### DOCUMENT TEXT
>> START

- Born: Calvin H. Frazier February 16, 1915 Osceola, Arkansas, United States
- Died: September 23, 1972 (aged 57) Detroit, Michigan, United States
- Genres: Detroit blues, country blues
- Occupations: Guitarist, singer, songwriter
- Instruments: Guitar, vocals
- Years active: 1930–1972
- Label: Various

= Calvin Frazier =

American guitarist, singer and songwriter (1915–1972)

Calvin H. Frazier (February 16, 1915 - September 23, 1972) was an American Detroit blues and country blues guitarist, singer and songwriter. Despite leaving a fragmented recording history, both as a singer and guitarist, Frazier was an associate of Robert Johnson, and recorded alongside Johnny Shines, Sampson Pittman, T. J. Fowler, Alberta Adams, Jimmy Milner, Baby Boy Warren, Boogie Woogie Red, and latterly Washboard Willie. His early work was recorded by the Library of Congress (now preserved by the National Recording Registry) prior to the outbreak of World War II, although his more commercial period took place between 1949 and 1956.

>> END

### INFORMATION SUPPLIED
>> START

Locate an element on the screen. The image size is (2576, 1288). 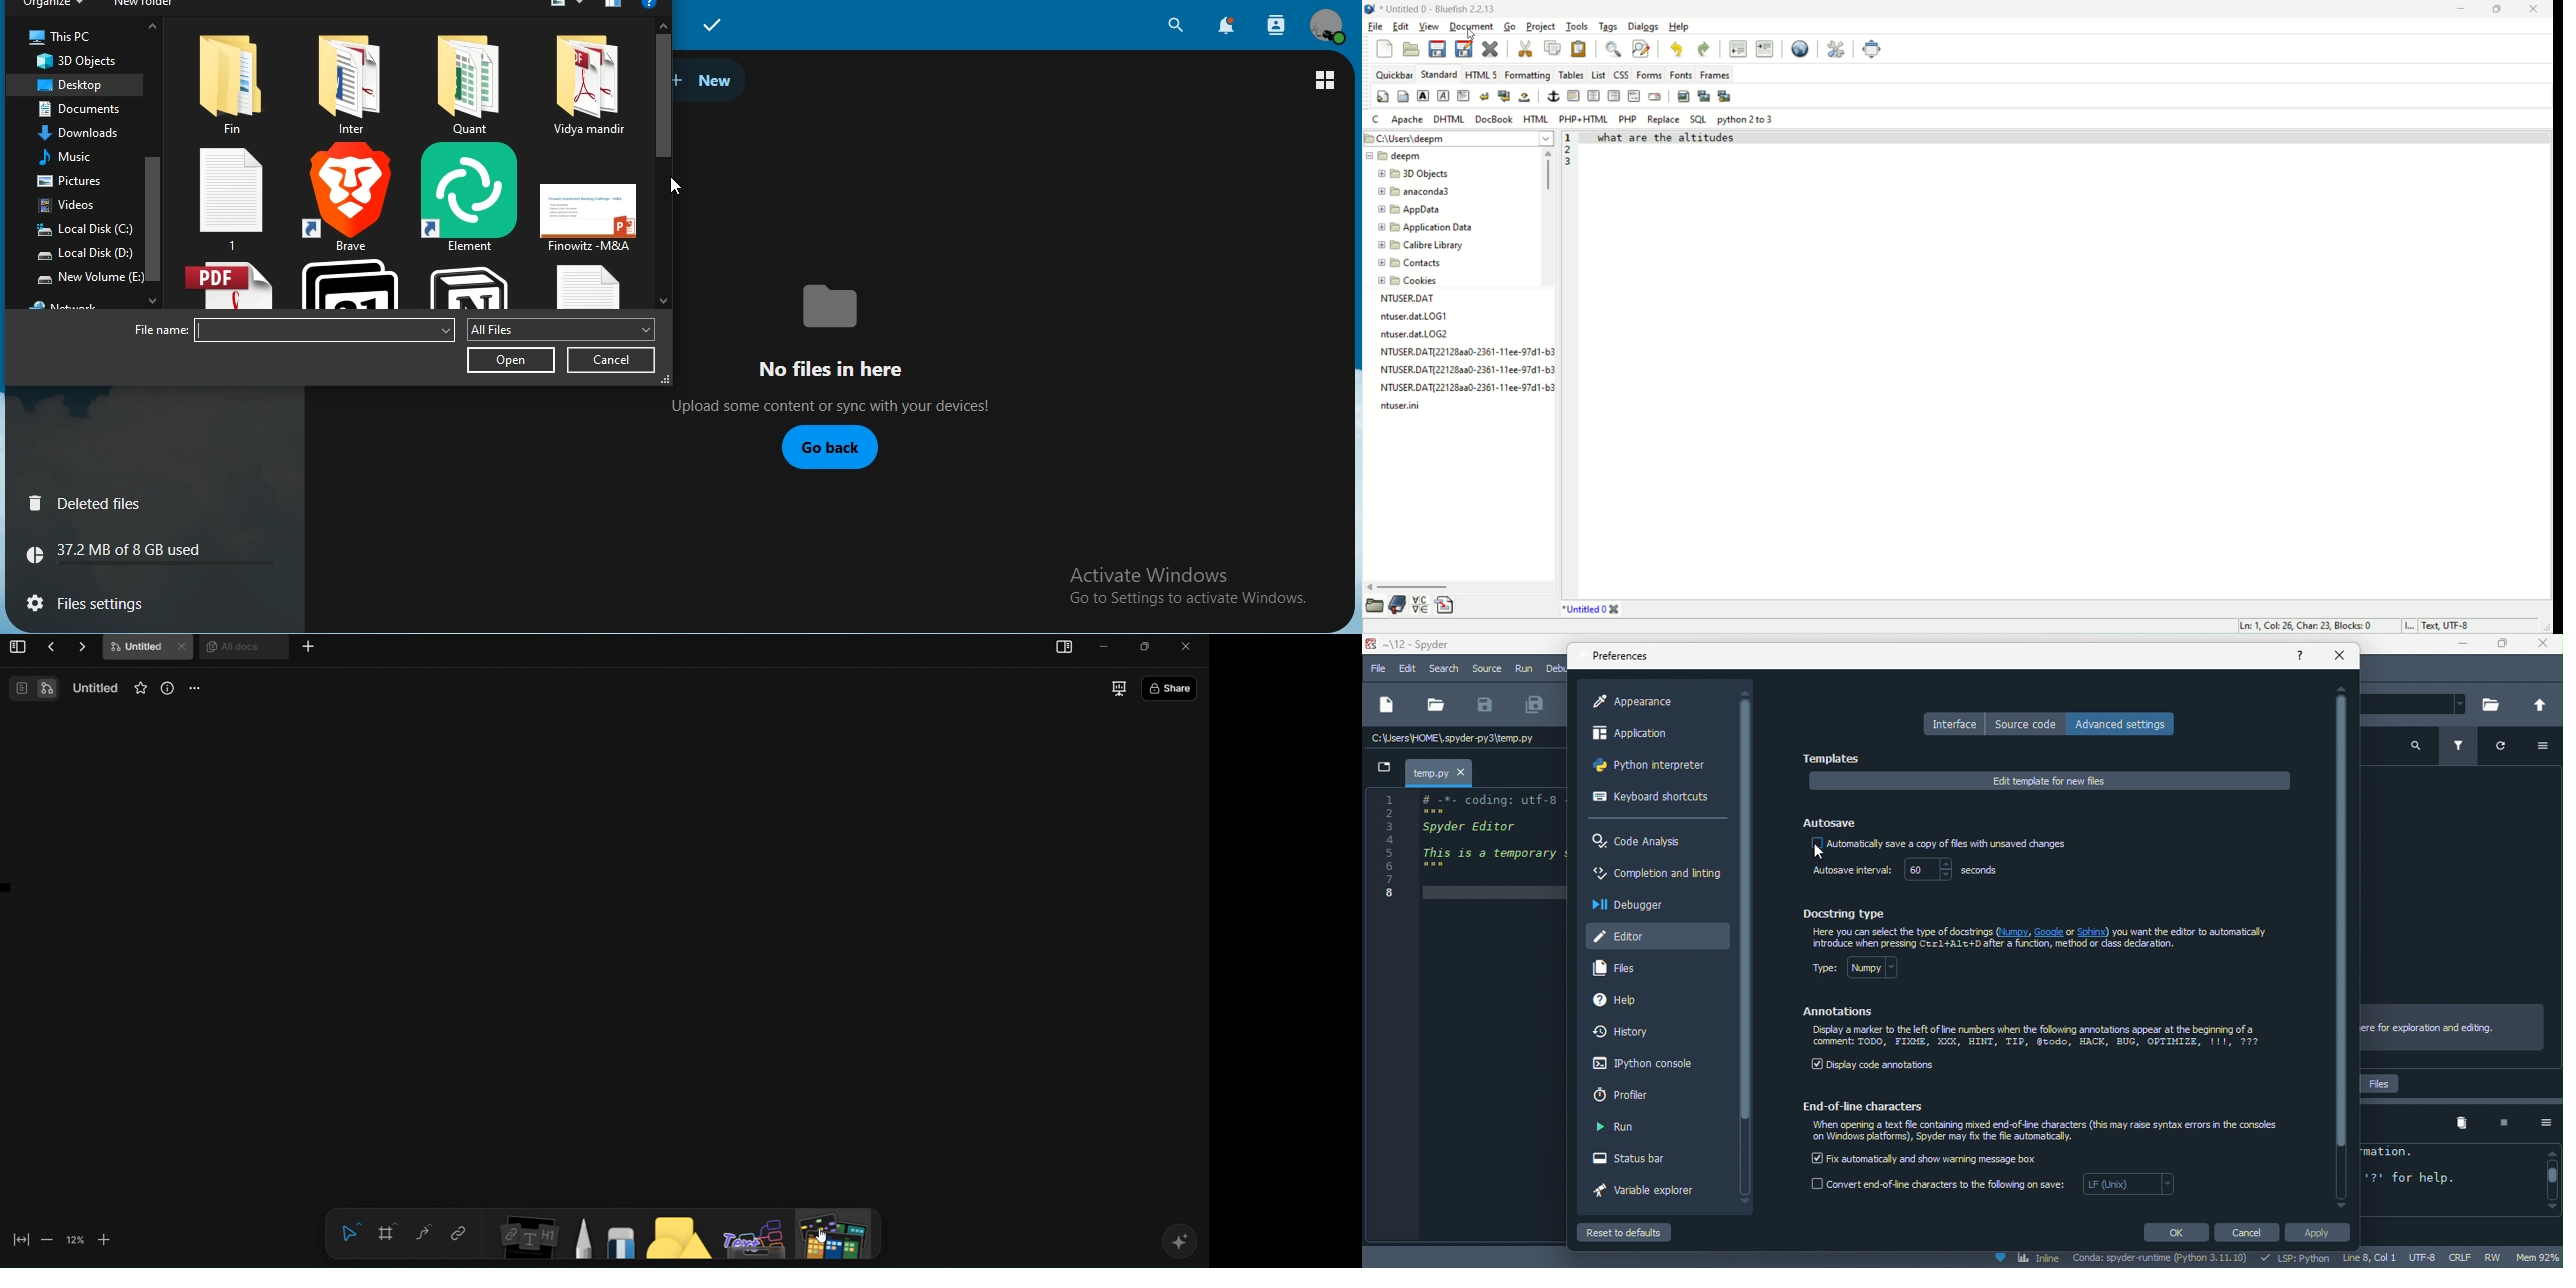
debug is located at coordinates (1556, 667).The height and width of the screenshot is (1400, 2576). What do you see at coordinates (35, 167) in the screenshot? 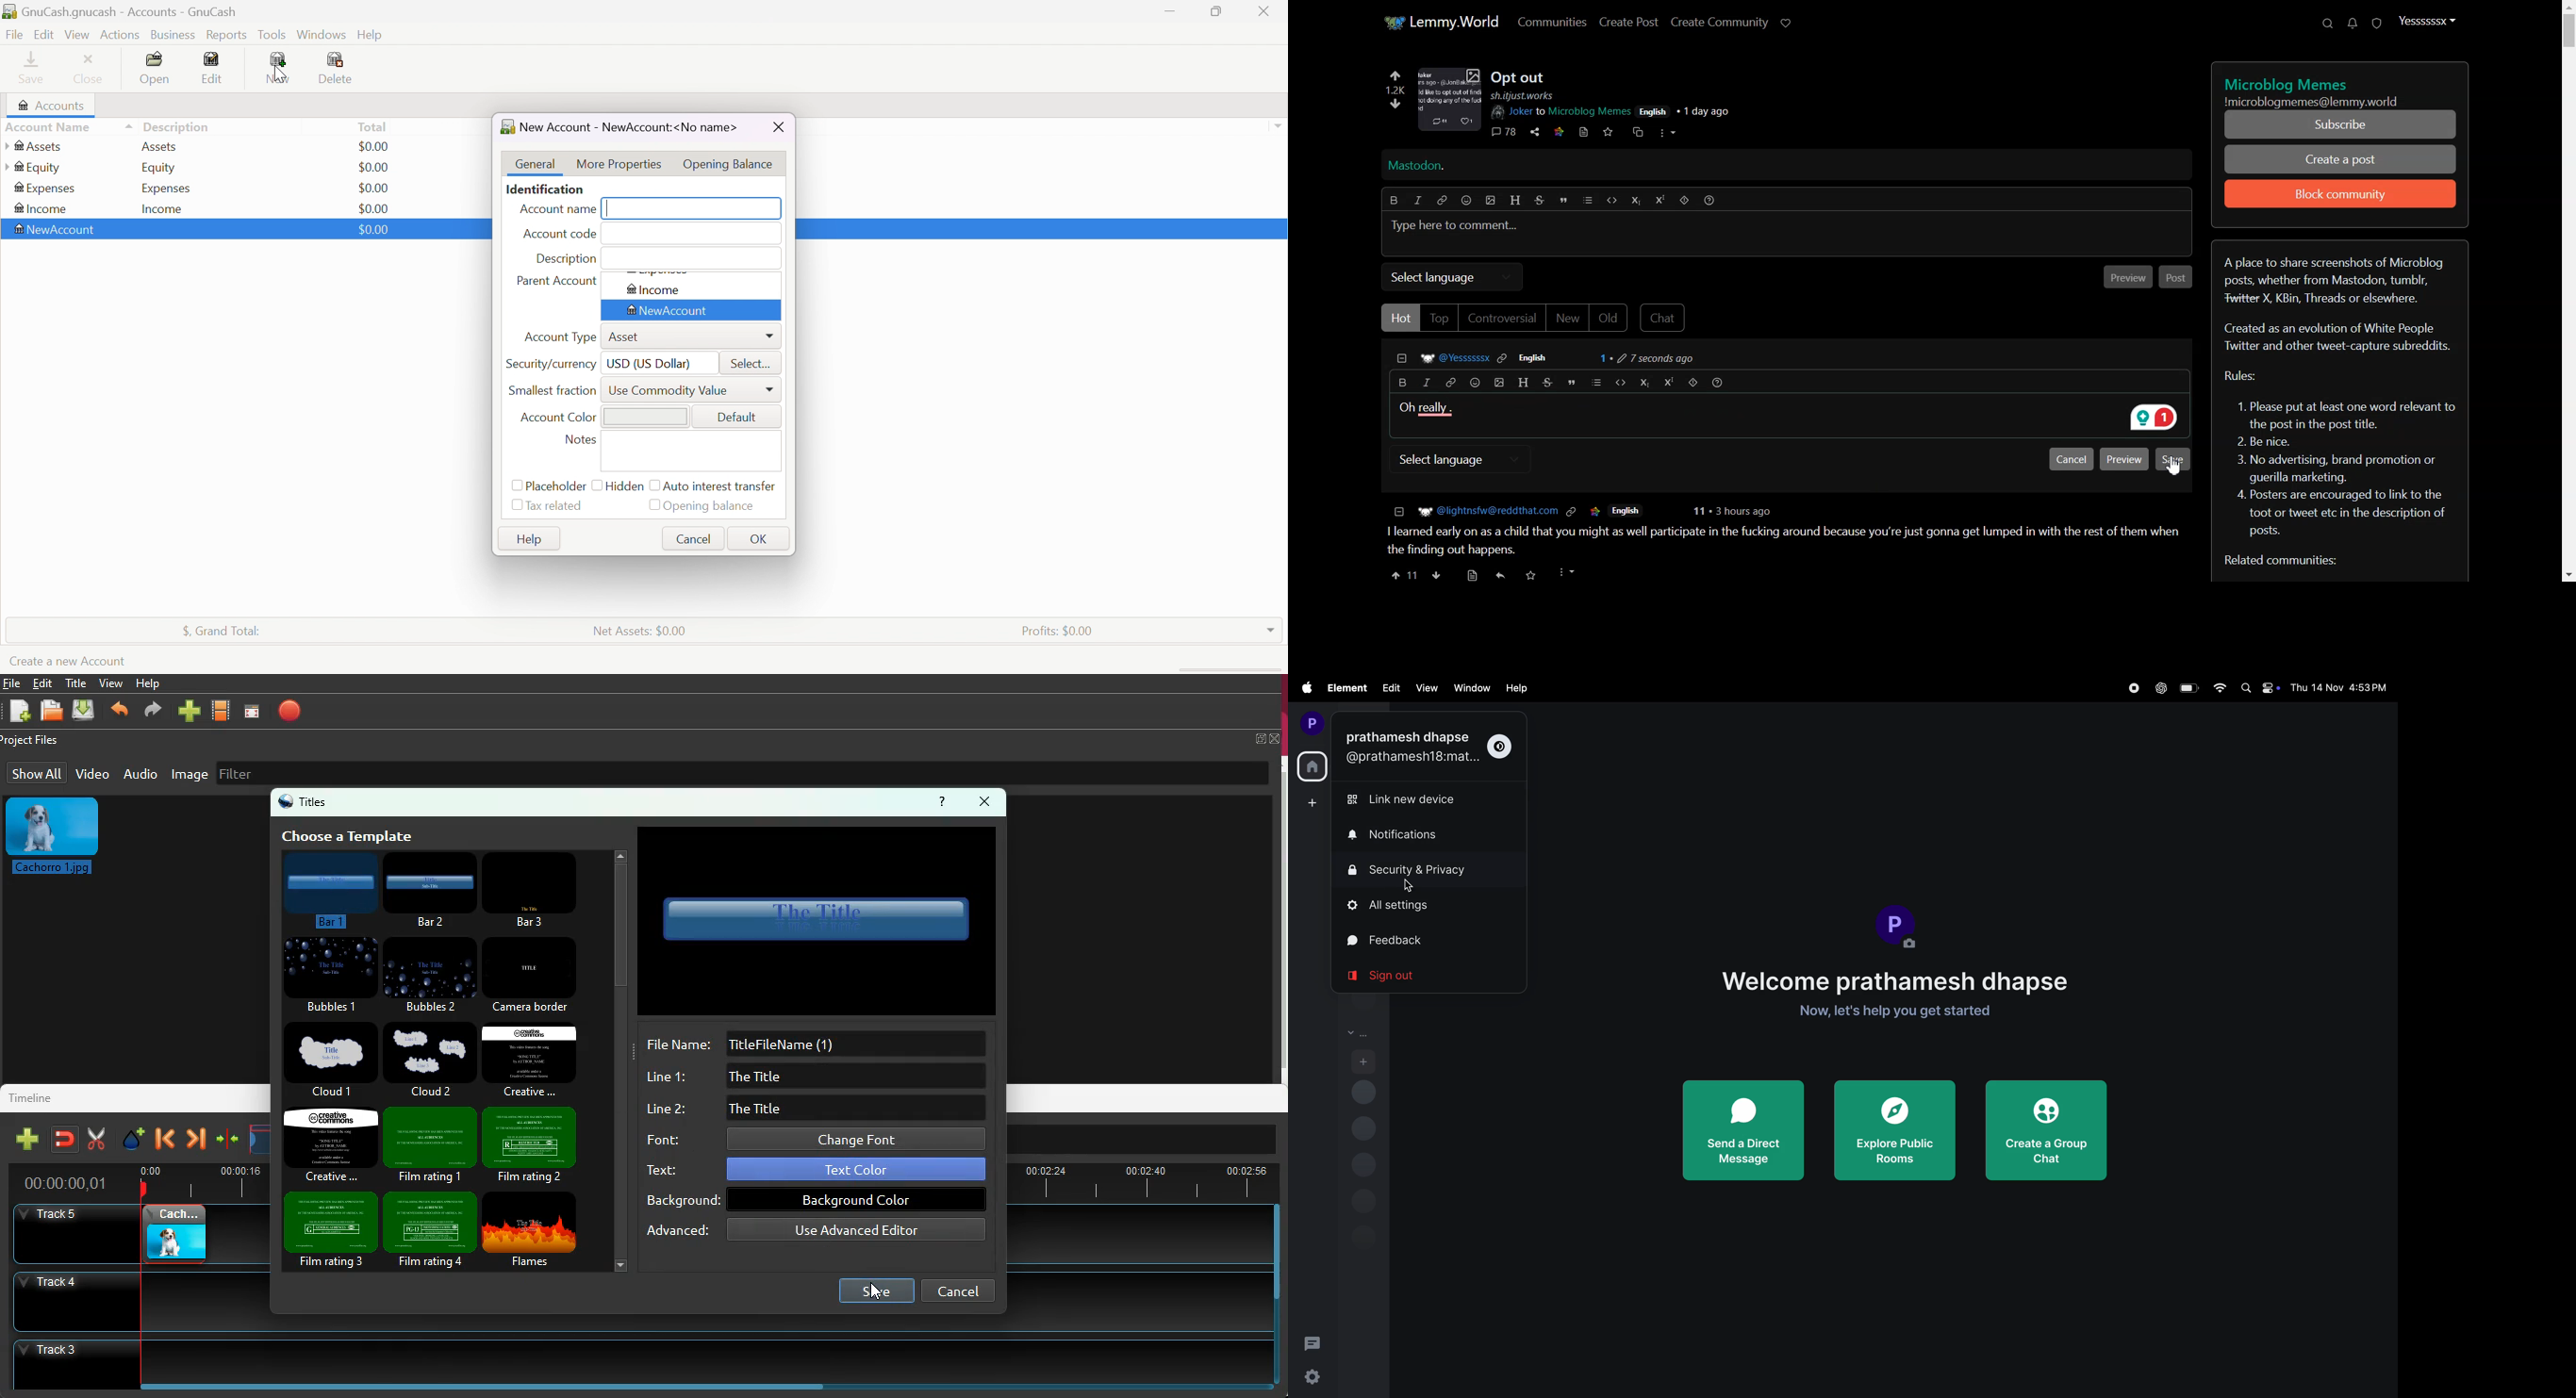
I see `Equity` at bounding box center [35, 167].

>> END

### EXERCISES
a) From the Calvin Frazier biography above, list every musician that Frazier is said to have recorded alongside.
b) Pick up the Calvin Frazier biography after its final sentence and write the next paragraph.

### RESPONSES FOR EACH TASK
a) Johnny Shines, Sampson Pittman, T. J. Fowler, Alberta Adams, Jimmy Milner, Baby Boy Warren, Boogie Woogie Red, Washboard Willie

b)
==Biography==
Frazier was born in Osceola, Arkansas. He initially performed with his brothers. Befriending Johnny Shines, in 1930 they travelled together to Helena, Arkansas, where they met Robert Johnson. The trio moved on to Detroit, Michigan, with Frazier bringing his wife, Gussie Mae, and their children. Here they performed hymns on local radio stations. Frazier and Johnson returned to the South, where they performed with the drummer James "Peck" Curtis.

In 1935, Frazier was involved in a dispute in Memphis, Tennessee, in which he was wounded and his only brother, along with another man, were shot dead. Frazier returned to Detroit with his wife, but then wed Shines's cousin in an invalid marriage. He played guitar as an accompanist for Big Maceo Merriweather, Sonny Boy Williamson II and Baby Boy Warren. He was recorded in 1938 by the folklorist Alan Lomax for the Library of Congress. His recordings include "Lily Mae" (dedicated to his wife), a revision of Johnson's "Honeymoon Blues", and "Highway 51", a variant of Johnson's "Dust My Broom".

His unique style combined slide guitar playing with unusual lyrics and vocal phrasing that is difficult to decipher. He released three singles under his own name in 1949 and 1951 on the Alben and New Song labels, including "Got Nobody to Tell My Troubles To", which he recorded in Toledo, Ohio, in 1951. From 1951 to 1953, Frazier was a recording member of T. J. Fowler's jump blues combo. He then recorded with Warren in 1954. His final sessions in the studio appear to have been in 1956, backing Washboard Willie. Without any tangible success on records or otherwise, Frazier nevertheless performed around Detroit, taking his youngest daughter Carol Frazier along on his engagements until his death.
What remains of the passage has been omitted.